▶ Exercise directions
Copy the records below word for word, beginning at the line that contains "Describe the element at coordinates (2078, 871)" and stopping after the line that contains "I want to click on thumbnail-cell: 6".

▶ Source information
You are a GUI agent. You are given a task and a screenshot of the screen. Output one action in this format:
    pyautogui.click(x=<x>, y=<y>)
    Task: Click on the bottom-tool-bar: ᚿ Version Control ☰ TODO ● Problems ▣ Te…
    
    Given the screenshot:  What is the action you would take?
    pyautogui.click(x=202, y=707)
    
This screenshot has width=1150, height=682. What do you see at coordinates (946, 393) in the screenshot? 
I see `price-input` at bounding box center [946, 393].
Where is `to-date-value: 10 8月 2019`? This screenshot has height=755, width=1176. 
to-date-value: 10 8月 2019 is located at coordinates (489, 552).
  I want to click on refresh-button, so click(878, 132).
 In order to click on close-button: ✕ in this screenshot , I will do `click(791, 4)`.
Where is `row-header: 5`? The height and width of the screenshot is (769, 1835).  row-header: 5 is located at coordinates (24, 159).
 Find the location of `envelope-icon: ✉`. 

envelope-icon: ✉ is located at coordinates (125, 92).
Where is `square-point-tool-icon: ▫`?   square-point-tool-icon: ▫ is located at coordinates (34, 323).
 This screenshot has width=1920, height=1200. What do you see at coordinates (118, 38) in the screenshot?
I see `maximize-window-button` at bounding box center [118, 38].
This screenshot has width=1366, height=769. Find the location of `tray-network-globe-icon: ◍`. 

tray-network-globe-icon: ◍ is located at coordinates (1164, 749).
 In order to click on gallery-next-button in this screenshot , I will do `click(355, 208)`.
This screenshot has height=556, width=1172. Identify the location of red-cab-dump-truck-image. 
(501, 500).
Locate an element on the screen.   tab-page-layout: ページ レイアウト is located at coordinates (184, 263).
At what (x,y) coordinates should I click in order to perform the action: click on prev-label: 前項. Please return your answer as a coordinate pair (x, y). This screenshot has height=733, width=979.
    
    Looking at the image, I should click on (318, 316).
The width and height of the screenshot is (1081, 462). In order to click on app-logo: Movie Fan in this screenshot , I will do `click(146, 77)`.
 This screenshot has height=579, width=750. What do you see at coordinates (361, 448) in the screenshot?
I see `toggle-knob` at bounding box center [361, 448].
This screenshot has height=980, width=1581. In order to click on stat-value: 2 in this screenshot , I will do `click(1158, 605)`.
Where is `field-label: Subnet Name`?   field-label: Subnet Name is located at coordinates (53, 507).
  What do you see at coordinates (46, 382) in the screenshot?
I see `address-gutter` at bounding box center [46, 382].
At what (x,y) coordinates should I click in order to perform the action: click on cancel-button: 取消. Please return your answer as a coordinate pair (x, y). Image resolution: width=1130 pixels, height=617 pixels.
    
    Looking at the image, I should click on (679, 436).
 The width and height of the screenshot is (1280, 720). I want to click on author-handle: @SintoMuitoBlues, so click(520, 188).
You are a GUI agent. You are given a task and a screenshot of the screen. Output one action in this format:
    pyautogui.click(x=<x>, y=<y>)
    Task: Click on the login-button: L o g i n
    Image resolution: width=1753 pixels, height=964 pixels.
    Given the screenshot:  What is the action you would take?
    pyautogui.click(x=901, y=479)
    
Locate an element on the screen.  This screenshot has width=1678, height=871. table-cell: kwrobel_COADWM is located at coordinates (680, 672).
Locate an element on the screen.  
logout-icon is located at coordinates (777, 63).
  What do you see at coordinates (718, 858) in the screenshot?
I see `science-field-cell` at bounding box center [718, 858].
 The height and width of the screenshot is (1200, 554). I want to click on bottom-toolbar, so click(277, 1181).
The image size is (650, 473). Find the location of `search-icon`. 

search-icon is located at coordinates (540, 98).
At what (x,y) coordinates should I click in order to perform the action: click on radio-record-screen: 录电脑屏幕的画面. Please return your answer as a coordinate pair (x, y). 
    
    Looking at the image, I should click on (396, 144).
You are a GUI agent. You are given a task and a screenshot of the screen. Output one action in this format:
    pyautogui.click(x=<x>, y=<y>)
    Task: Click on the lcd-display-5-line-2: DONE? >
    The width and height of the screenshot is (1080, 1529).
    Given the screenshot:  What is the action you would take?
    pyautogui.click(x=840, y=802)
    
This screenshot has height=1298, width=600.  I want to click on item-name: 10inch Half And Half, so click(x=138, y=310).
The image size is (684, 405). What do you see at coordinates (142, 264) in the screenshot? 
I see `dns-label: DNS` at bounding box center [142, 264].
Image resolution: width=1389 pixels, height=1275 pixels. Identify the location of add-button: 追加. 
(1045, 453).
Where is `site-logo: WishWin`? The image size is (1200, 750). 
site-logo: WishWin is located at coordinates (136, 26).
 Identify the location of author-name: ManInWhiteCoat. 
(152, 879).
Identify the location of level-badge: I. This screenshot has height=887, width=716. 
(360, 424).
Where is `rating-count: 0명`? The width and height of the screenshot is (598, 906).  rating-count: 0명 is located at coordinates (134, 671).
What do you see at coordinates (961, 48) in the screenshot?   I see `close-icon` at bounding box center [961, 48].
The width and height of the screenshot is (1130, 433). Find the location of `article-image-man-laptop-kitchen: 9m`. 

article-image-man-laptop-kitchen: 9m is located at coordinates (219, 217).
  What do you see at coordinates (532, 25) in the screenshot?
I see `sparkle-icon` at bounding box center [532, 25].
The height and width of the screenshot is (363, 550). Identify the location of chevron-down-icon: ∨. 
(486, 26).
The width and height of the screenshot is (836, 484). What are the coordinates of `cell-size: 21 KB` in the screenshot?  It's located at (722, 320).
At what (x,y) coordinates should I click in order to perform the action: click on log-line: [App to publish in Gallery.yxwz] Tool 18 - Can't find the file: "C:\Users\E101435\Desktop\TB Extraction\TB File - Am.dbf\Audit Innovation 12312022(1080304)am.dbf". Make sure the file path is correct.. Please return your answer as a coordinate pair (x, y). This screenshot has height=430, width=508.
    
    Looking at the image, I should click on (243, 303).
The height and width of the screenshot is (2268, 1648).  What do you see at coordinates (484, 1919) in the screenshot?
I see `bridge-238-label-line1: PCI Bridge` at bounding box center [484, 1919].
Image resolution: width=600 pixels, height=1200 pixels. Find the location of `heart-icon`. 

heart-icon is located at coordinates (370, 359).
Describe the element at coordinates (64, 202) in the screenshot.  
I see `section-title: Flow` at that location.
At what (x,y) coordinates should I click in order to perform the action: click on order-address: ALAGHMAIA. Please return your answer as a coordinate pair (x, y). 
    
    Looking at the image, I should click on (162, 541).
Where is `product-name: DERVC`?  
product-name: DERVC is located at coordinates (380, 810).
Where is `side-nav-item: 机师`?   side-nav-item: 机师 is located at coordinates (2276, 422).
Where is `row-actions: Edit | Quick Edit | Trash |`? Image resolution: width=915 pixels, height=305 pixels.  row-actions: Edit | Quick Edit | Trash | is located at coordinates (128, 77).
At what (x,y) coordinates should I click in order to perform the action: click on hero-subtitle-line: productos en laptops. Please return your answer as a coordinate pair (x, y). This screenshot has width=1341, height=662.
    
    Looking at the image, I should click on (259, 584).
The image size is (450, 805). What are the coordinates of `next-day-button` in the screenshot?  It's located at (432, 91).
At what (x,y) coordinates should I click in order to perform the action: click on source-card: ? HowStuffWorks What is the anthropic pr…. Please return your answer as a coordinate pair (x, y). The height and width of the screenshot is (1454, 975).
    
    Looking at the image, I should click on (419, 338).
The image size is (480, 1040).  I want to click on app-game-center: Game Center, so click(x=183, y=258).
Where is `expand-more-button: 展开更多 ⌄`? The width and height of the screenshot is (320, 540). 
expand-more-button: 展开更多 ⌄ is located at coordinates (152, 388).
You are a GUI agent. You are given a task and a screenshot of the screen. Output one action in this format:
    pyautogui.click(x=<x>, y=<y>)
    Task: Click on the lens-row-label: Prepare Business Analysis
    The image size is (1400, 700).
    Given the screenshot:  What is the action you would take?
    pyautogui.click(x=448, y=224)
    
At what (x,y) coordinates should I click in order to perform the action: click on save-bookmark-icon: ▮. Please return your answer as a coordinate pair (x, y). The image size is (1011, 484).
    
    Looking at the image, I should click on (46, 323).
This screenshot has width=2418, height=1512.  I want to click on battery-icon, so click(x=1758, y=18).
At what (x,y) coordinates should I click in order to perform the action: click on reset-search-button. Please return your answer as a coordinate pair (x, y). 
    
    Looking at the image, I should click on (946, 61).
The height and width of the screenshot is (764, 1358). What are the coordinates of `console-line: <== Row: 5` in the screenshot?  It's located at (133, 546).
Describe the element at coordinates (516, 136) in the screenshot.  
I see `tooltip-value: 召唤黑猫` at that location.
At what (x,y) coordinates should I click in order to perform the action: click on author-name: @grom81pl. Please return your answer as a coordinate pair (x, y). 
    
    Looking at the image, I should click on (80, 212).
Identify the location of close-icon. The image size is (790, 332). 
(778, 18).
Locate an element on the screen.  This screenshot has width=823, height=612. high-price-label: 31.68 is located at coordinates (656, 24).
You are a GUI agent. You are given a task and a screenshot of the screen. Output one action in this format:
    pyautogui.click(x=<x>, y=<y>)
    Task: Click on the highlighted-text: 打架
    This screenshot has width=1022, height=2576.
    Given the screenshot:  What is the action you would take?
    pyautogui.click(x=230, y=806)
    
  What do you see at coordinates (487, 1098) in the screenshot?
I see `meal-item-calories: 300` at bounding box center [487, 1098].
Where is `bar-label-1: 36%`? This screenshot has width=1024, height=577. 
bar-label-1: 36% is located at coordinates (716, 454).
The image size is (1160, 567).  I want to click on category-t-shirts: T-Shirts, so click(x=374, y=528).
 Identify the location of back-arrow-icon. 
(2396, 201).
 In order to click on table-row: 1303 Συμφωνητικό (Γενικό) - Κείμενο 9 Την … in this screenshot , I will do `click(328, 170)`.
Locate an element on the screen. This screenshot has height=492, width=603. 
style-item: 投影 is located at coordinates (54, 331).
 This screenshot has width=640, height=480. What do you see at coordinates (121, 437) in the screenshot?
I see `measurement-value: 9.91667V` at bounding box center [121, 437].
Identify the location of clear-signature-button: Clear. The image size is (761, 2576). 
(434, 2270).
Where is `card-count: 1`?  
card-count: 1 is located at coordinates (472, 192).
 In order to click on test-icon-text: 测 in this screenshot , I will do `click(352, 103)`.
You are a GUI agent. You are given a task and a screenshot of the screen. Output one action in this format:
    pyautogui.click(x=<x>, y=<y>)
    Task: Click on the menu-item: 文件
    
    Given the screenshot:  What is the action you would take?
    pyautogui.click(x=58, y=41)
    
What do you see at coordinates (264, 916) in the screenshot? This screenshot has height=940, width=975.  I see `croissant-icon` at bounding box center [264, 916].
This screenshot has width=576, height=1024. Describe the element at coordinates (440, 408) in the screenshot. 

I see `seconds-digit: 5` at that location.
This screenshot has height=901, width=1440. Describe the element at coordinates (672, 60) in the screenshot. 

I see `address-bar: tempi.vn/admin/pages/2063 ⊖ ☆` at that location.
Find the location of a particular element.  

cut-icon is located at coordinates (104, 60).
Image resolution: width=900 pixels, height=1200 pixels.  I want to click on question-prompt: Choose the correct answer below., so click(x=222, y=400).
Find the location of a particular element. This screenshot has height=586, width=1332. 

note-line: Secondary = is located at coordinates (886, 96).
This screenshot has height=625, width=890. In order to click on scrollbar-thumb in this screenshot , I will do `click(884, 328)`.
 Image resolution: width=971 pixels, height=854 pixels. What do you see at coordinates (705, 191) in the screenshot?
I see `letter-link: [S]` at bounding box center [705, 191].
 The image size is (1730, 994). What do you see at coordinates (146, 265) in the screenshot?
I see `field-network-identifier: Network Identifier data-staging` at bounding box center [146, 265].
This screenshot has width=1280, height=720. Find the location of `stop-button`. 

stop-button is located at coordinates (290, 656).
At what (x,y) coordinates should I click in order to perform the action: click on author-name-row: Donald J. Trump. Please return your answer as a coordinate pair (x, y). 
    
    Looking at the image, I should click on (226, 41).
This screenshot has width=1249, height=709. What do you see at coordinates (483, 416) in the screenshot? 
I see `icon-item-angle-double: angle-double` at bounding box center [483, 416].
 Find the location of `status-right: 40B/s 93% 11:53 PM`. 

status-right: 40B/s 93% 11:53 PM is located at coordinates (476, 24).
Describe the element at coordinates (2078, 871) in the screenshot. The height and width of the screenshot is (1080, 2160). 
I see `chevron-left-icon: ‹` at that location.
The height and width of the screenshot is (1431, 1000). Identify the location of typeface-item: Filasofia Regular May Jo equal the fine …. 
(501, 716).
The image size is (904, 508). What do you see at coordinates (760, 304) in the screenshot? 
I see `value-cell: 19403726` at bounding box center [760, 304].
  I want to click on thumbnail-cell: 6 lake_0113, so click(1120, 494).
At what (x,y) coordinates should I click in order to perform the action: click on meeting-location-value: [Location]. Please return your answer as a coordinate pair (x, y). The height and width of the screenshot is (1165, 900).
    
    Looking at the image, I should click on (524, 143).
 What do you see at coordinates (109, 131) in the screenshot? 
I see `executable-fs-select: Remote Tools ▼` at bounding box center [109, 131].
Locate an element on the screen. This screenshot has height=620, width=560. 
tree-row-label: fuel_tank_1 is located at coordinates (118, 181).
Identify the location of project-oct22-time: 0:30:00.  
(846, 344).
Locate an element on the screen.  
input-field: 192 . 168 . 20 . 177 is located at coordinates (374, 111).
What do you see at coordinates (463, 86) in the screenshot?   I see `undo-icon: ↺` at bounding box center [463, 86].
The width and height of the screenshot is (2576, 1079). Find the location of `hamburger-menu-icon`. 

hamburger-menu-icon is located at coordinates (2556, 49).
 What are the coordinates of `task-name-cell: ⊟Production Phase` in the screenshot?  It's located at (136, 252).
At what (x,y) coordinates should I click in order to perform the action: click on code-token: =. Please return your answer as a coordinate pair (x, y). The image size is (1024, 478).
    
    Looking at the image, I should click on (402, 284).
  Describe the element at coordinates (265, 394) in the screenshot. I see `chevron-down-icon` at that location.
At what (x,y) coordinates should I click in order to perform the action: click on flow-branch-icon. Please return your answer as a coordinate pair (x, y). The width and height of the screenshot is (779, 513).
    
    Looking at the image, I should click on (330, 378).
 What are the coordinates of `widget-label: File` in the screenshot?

▶ Solution for this task
Describe the element at coordinates (2078, 871) in the screenshot. The height and width of the screenshot is (1080, 2160). 
I see `chevron-left-icon: ‹` at that location.
The height and width of the screenshot is (1431, 1000). Identify the location of typeface-item: Filasofia Regular May Jo equal the fine …. 
(501, 716).
The image size is (904, 508). What do you see at coordinates (760, 304) in the screenshot? 
I see `value-cell: 19403726` at bounding box center [760, 304].
  I want to click on thumbnail-cell: 6 lake_0113, so click(1120, 494).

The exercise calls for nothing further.